*Collected data*
======

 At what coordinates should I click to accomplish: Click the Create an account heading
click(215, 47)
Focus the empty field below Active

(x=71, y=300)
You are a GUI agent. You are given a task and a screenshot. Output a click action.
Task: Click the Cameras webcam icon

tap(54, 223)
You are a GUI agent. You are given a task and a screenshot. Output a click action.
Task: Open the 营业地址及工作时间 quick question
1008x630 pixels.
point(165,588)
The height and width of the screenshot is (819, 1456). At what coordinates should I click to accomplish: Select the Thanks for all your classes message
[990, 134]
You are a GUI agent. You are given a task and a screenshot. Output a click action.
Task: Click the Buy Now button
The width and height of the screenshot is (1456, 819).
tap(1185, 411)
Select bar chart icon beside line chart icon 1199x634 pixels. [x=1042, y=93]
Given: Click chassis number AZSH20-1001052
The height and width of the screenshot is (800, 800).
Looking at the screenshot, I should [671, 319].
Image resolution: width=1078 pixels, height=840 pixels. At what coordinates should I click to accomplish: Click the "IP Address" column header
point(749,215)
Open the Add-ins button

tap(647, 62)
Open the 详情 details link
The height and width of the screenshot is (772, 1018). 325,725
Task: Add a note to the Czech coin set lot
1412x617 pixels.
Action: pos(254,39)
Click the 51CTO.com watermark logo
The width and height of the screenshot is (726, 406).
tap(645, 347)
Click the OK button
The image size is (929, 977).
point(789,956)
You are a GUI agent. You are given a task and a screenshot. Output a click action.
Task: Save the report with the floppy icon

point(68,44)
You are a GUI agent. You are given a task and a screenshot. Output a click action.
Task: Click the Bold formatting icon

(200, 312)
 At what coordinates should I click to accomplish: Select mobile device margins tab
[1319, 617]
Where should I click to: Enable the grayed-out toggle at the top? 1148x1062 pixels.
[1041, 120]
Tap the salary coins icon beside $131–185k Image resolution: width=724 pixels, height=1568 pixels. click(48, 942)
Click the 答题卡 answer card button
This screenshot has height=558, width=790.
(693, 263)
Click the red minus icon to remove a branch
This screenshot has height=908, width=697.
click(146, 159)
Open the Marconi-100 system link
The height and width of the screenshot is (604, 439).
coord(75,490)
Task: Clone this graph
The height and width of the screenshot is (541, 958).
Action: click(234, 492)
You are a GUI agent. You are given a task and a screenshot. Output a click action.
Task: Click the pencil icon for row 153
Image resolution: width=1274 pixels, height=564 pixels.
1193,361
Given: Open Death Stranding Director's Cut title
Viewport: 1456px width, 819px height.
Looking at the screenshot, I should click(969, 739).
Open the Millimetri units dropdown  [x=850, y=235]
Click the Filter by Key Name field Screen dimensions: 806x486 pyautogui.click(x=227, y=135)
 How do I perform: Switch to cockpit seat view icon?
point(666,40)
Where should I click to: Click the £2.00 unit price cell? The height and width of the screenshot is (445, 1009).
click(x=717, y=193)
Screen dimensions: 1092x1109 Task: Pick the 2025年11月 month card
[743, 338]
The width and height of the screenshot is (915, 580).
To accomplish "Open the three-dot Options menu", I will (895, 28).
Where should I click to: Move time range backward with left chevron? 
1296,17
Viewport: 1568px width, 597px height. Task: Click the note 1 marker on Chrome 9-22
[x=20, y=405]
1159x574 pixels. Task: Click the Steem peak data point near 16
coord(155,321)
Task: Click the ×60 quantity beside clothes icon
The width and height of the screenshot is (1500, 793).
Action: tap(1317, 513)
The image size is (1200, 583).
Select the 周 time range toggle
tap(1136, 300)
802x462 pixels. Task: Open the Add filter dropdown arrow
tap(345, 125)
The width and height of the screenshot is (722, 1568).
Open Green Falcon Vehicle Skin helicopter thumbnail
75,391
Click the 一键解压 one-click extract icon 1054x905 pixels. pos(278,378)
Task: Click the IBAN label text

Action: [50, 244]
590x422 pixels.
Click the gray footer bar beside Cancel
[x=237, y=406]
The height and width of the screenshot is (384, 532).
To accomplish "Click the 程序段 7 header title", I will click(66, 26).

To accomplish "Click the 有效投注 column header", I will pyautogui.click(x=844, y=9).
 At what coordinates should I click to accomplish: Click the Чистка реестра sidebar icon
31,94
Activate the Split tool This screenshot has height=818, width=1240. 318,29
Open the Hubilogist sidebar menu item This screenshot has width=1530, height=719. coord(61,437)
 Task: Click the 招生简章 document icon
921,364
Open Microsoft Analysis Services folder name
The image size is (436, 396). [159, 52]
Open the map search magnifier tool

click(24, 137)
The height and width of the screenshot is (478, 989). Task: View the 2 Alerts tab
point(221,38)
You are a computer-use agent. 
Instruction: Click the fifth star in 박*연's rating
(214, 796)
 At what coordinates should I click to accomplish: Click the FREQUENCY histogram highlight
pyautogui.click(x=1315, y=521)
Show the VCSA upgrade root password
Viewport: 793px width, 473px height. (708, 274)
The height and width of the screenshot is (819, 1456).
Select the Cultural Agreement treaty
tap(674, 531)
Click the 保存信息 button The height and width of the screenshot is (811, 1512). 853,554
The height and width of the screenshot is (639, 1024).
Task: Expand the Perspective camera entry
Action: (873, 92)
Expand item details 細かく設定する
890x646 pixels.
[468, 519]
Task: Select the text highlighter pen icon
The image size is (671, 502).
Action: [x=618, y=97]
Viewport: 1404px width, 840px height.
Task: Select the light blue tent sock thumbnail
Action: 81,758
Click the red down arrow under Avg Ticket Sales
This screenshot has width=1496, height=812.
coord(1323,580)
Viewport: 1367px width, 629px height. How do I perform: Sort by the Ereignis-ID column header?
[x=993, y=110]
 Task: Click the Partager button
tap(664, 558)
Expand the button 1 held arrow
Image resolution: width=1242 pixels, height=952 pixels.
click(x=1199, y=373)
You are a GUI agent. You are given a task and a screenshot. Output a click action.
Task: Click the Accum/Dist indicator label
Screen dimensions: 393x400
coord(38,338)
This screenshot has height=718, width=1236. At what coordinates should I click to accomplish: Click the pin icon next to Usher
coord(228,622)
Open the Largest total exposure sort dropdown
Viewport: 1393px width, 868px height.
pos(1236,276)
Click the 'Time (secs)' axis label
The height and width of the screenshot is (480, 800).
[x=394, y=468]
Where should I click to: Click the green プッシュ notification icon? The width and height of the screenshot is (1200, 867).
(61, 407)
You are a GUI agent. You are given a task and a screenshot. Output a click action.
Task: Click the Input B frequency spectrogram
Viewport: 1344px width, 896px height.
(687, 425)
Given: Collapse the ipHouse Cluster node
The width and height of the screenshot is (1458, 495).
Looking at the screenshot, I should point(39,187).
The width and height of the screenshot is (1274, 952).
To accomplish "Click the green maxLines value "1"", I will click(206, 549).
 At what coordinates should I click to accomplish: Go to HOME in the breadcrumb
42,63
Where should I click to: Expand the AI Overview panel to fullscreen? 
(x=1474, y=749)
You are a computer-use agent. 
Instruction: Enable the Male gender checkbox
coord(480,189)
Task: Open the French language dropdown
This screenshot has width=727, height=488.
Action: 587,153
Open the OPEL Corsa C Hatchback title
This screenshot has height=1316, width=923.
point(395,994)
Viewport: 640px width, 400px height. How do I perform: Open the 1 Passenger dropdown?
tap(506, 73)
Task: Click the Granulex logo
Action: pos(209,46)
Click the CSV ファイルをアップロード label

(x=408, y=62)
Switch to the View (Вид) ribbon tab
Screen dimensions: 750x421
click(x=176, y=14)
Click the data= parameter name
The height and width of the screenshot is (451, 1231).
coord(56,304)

======

*What to produce*
Please print verbatim each line from the first line of the entries above to the line that contains "Click the 答题卡 answer card button", inclusive, and nothing more.

*Result of this task*
 At what coordinates should I click to accomplish: Click the Create an account heading
click(215, 47)
Focus the empty field below Active

(x=71, y=300)
You are a GUI agent. You are given a task and a screenshot. Output a click action.
Task: Click the Cameras webcam icon

tap(54, 223)
You are a GUI agent. You are given a task and a screenshot. Output a click action.
Task: Open the 营业地址及工作时间 quick question
1008x630 pixels.
point(165,588)
The height and width of the screenshot is (819, 1456). At what coordinates should I click to accomplish: Select the Thanks for all your classes message
[990, 134]
You are a GUI agent. You are given a task and a screenshot. Output a click action.
Task: Click the Buy Now button
The width and height of the screenshot is (1456, 819).
tap(1185, 411)
Select bar chart icon beside line chart icon 1199x634 pixels. [x=1042, y=93]
Given: Click chassis number AZSH20-1001052
The height and width of the screenshot is (800, 800).
Looking at the screenshot, I should [671, 319].
Image resolution: width=1078 pixels, height=840 pixels. At what coordinates should I click to accomplish: Click the "IP Address" column header
point(749,215)
Open the Add-ins button

tap(647, 62)
Open the 详情 details link
The height and width of the screenshot is (772, 1018). 325,725
Task: Add a note to the Czech coin set lot
1412x617 pixels.
Action: pos(254,39)
Click the 51CTO.com watermark logo
The width and height of the screenshot is (726, 406).
tap(645, 347)
Click the OK button
The image size is (929, 977).
point(789,956)
You are a GUI agent. You are given a task and a screenshot. Output a click action.
Task: Save the report with the floppy icon

point(68,44)
You are a GUI agent. You are given a task and a screenshot. Output a click action.
Task: Click the Bold formatting icon

(200, 312)
 At what coordinates should I click to accomplish: Select mobile device margins tab
[1319, 617]
Where should I click to: Enable the grayed-out toggle at the top? 1148x1062 pixels.
[1041, 120]
Tap the salary coins icon beside $131–185k Image resolution: width=724 pixels, height=1568 pixels. click(48, 942)
Click the 答题卡 answer card button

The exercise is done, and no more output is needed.